__Aufgabe__: Tippen Sie aus dem Text über das Stift Geras den Abschnitt von „In unseren Ausstellungsräumen“ bis einschließlich „seitdem ununterbrochen besteht.“ wortgetreu ab.

__Zitierter Textauszug__:
....
In unseren Ausstellungsräumen (Prälatur mit Pauluszimmer und Weißer Salon, Säulenhalle, Marmorsaal und Kaiserzimmer) werden im Jubiläumsjahr etliche Teile unseres Norbert-Zyklus zu sehen sein, die sich normalerweise im Kreuzgang befinden und dort allgemein nicht zugänglich sind. Diese barocken Gemälde in Großformat zeigen Norbert als Ordensgründer und Bischof (von Magdeburg) als charismatische Persönlichkeit seiner Zeit, die weit in die Zukunft weist.
In der Ausstellung wird auch die Wirkungsgeschichte des Prämonstratenser-Ordens anhand verschiedenster Kunstgegenstände dargestellt. Dabei steht im Mittelpunkt unser eigenes Stift als eines der ältesten Klöster des Ordens, das 30 Jahre nach Entstehung des Ordens hier in der Grenzregion von Böhmen/Mähren/Österreich gegründet wurde und seitdem ununterbrochen besteht.
Coronabedingt verschiebt sich die Eröffnung der Ausstellung allerdings voraussichtlich ins Frühjahr 2021 hinein.
Die für Ende November 2020 geplante Eröffnung der großen Ausstellung in der Prämonstratenser-Abtei Strahov (Prag), wo sich das Grab des hl. Norbert befindet, verschiebt sich ebenfalls aus Pandemie-Gründen auf einen späteren Zeitpunkt.

Was empfinden Sie in Ihrem Leben als Prämonstratenser als besonders erfüllend?
Müller: Es ist nach wie vor das, was mich vor vielen Jahren bewogen hat, in den Orden der Prämonstratenser einzutreten: das Leben mit Gleichgesinnten, die sich zu einer Gemeinschaft am Ort zusammenfinden, um im feierlichen Chorgebet die Gottesbeziehung zu gestalten und von dort aus seelsorglich nach außen zu wirken. Es ist diese Mischung („vita mixta“) aus monastischem Rückzug in die Anbetung und von dort aus der kirchlich-seelsorgliche Dienst an den Menschen, was mich nach wie vor anzieht und was ich für mich erfüllend finde.

Wie steht das Stift heute da? Wie viele Mitglieder zählt die Gemeinschaft und wie viele Pfarren werden durch das Stift betreut?
Müller: Unser Konvent zählt zurzeit 17 Ordensmitglieder, von denen einige im Stift selber leben, die Mehrheit in den betreuten Pfarren.
In der Pfarrseelsorge betreuen wir in der Diözese St. Pölten (rund ums Stift Geras) 21 Pfarren (davon 14 inkorporiert), in der Erzdiözese Wien 1 Pfarre (Wien-Gatterhölzl). 2 Mitbrüder leben in Deutschland (Erzdiözese Berlin und Diözese Eichstätt) und sind dort seelsorglich engagiert.

Sind Sie mit der Wertschätzung des Ordens in der Region zufrieden?
Müller: Seit fast 900 Jahren sind die Prämonstratenser von Stift Geras verwurzelt in der Region, haben sich eingesetzt, die Frohe Botschaft zu verkünden und mit ihr die Menschen in Freud und Leid zu begleiten, kirchlich, aber auch wirtschaftlich und kulturell das Leben in der Region zu prägen.
....
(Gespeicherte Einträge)
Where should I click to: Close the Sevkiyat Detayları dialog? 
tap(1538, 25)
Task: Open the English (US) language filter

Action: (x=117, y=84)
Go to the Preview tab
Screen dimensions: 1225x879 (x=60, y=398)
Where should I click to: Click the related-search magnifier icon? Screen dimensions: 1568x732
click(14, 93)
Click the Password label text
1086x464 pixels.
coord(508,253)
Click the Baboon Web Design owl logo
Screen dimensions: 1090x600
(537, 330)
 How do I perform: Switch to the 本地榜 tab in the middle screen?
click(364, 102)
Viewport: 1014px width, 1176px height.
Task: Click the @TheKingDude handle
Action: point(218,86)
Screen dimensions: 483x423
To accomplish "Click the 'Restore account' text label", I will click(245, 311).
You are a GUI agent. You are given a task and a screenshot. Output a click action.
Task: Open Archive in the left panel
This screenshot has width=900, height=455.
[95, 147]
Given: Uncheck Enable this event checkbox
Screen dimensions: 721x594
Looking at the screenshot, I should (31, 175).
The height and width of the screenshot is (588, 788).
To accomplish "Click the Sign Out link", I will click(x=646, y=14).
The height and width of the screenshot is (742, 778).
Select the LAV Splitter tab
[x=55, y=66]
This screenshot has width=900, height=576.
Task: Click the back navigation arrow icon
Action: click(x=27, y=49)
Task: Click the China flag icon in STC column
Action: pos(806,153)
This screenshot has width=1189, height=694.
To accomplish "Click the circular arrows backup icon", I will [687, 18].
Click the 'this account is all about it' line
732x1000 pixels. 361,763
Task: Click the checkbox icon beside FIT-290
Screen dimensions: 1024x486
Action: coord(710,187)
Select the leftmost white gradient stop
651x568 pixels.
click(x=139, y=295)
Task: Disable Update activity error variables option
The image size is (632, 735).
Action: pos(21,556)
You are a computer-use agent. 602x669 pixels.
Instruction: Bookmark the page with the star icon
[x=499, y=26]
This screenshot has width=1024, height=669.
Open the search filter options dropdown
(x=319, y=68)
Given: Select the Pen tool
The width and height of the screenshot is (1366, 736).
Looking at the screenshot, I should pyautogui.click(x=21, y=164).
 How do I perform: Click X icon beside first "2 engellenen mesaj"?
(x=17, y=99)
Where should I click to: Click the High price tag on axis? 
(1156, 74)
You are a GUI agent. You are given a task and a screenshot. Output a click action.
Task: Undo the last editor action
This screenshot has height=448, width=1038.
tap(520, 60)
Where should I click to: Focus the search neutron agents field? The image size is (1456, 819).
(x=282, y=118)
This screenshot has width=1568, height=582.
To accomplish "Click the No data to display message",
....
__Lösung__:
In unseren Ausstellungsräumen (Prälatur mit Pauluszimmer und Weißer Salon, Säulenhalle, Marmorsaal und Kaiserzimmer) werden im Jubiläumsjahr etliche Teile unseres Norbert-Zyklus zu sehen sein, die sich normalerweise im Kreuzgang befinden und dort allgemein nicht zugänglich sind. Diese barocken Gemälde in Großformat zeigen Norbert als Ordensgründer und Bischof (von Magdeburg) als charismatische Persönlichkeit seiner Zeit, die weit in die Zukunft weist.
In der Ausstellung wird auch die Wirkungsgeschichte des Prämonstratenser-Ordens anhand verschiedenster Kunstgegenstände dargestellt. Dabei steht im Mittelpunkt unser eigenes Stift als eines der ältesten Klöster des Ordens, das 30 Jahre nach Entstehung des Ordens hier in der Grenzregion von Böhmen/Mähren/Österreich gegründet wurde und seitdem ununterbrochen besteht.